The evolutionary history of biological pathways is of general interest especially in this post-genomic era,because it may provide clues for understanding how complex systems encoded on genomes have been organized. To explain how pathways can evolve de novo, some noteworthy models have been proposed until today. However, direct reconstruction of pathway evolutionary history both on a genomic scale and at the depth of the tree of life has suffered from artificial effects in estimating the gene content of ancestral species. Thus I applied the present algorithm that effectively reconstructs gene-content evolution without these artificial effects to this problem, to provide a definitive version of the pathway evolutionary history. The carefully reconstructed history, which was based on the metabolic pathways of 160 prokaryotic species, confirmed that pathways have grown actively and not just through the random acquisition of individual genes. The pathway acquisition took place in short time, probably eliminating the difficulty in holding function less genes during the course of the pathway evolution. This rapid evolution was due to massive horizontal gene transfers as gene groups, a part of which was probably operon transfers, which would convey existing pathways but not be able to generate novel pathways. To this end, I analyzed how these pathways originally appeared in the ancient era, and found that the ancient acquisition of pathways occurred significantly contemporaneously across distant phylogenetic clades. As a possible model that explains this observation, I propose that novel pathway evolution may be facilitated by bidirectional horizontal gene transfers in prokaryotic communities, which model would complement the existing pathway-evolution models.

ゲノムの解読は哺乳類そして脊椎動物の場合には依然として難しく時間もかかるが、原核生物などゲノムサイズが小規模の場合は容易になってきている。現在では数百生物種のゲノム配列情報が利用可能である。この資源を活用すれば祖先生物種の遺伝子セットを精密に推定することが期待される。ただし推定は単純ではない。なぜなら、進化は一定した変異率により単調に進行するのではなく、ゲノム重複や遺伝子水平伝搬など急激な非単調な変化が進化のドライビングフォースとなることが知られているからである。したがって非単調的進化をうまく取り入れた理論を構成する必要がある。

岩崎は、系統樹上の各枝における遺伝子の獲得/欠失速度の急激な変化を表現できるモデルを作成し、最尤法および期待値最大化法により推定するアプローチを提案している。例えば、ゲノム重複や寄生生活への移行により遺伝子数の急激な増加や減少がしばしば起こることに代表されるようなゲノムの非単調な進化過程をモデル化したものである。
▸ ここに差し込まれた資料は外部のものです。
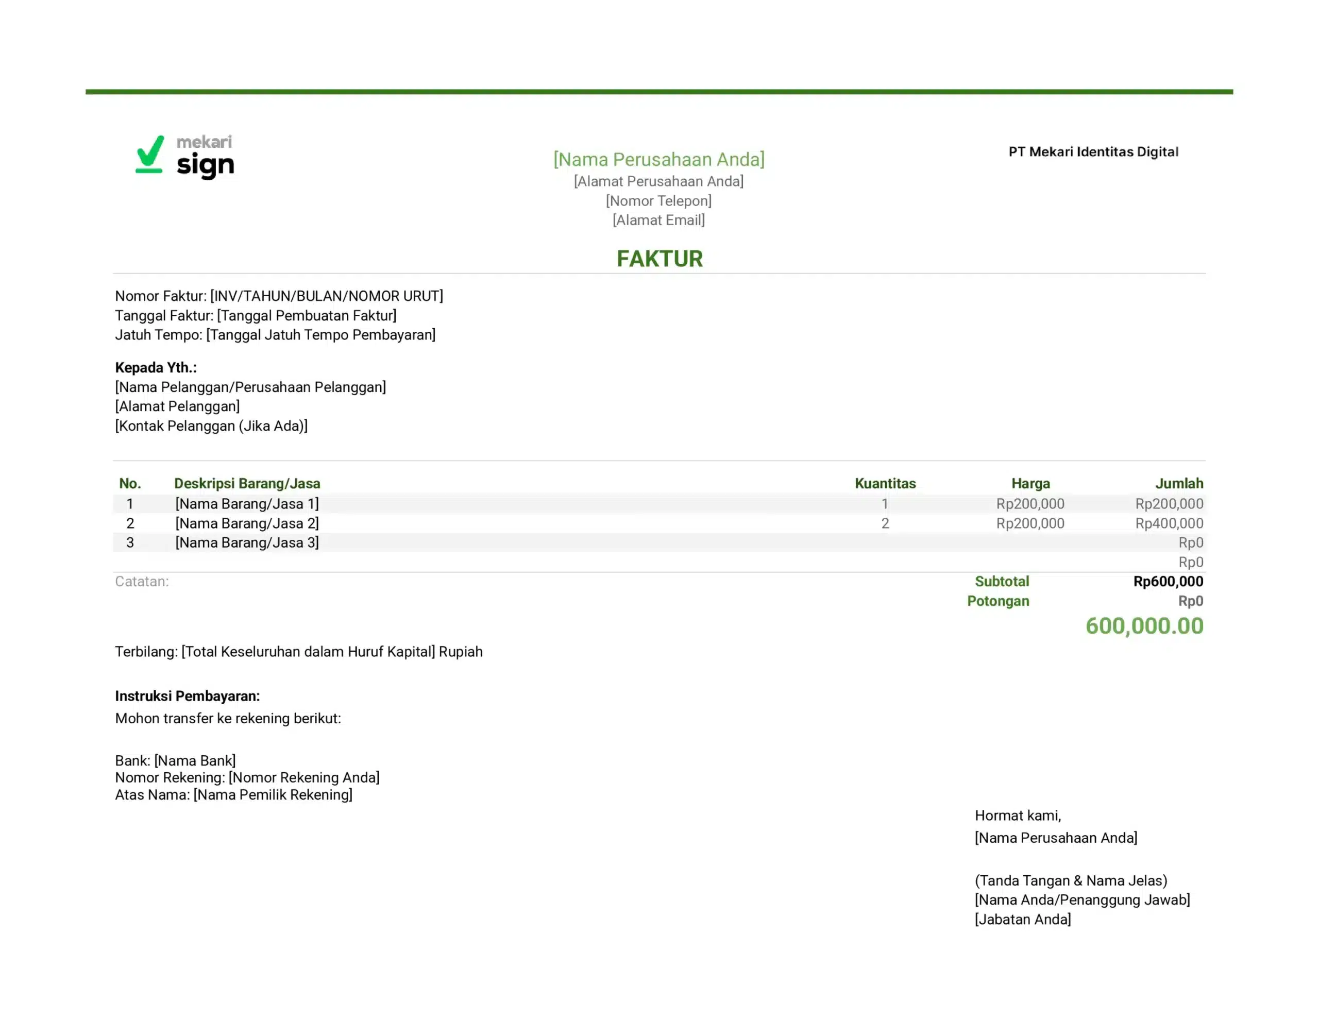
Task: Click the Jatuh Tempo date line
Action: [275, 335]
本手法を実際のゲノムデータに適用しその進化解析を行うことで、ゲノムは時に急激な変化を経つつ進化してきたことを確認するとともに、生物種横断的にゲノムの進化解析を行う場合に本手法のような工夫を行うことの必要性を示唆している。この方法で推定した遺伝子セットは急速な変化をうまく描出しており、他の独立な推定とも一致する場合が多く、世界的にも評価されている。

最近は一歩進んで、遺伝子セット進化の理論を応用して、代謝パスウェイの進化過程の再構築にも岩崎は取り組んでいる。160種の原核生物ゲノムデータに適用し、代謝パスウェイの進化過程の再構築・解析を行った。その結果、パスウェイは個々の遺伝子の獲得以上に活発に進化してきたこと、この活発な進化は遺伝子グループとしての遺伝子水平伝播によることを確認している。さらに、その中でも初期のパスウェイ獲得は異なる系統群間で同時代的に起こったことを明らかにし、パスウェイの獲得が原核生物コミュニティ内での遺伝子水平伝播によって促進されるというモデルを提案している。

これら一連の研究は、現在利用可能なゲノム情報を上手に利用して、あたらしい進化像を提案している点で評価できる。論文は平易な英語でわかりやすく書かれている。

なお、本論文は、指導教員である高木利久との共同研究であるが、論文提出者が主体となって分析及び検証を行ったもので、論文提出者の寄与が十分であると判断する。

したがって、博士(科学)の学位を授与できると認める。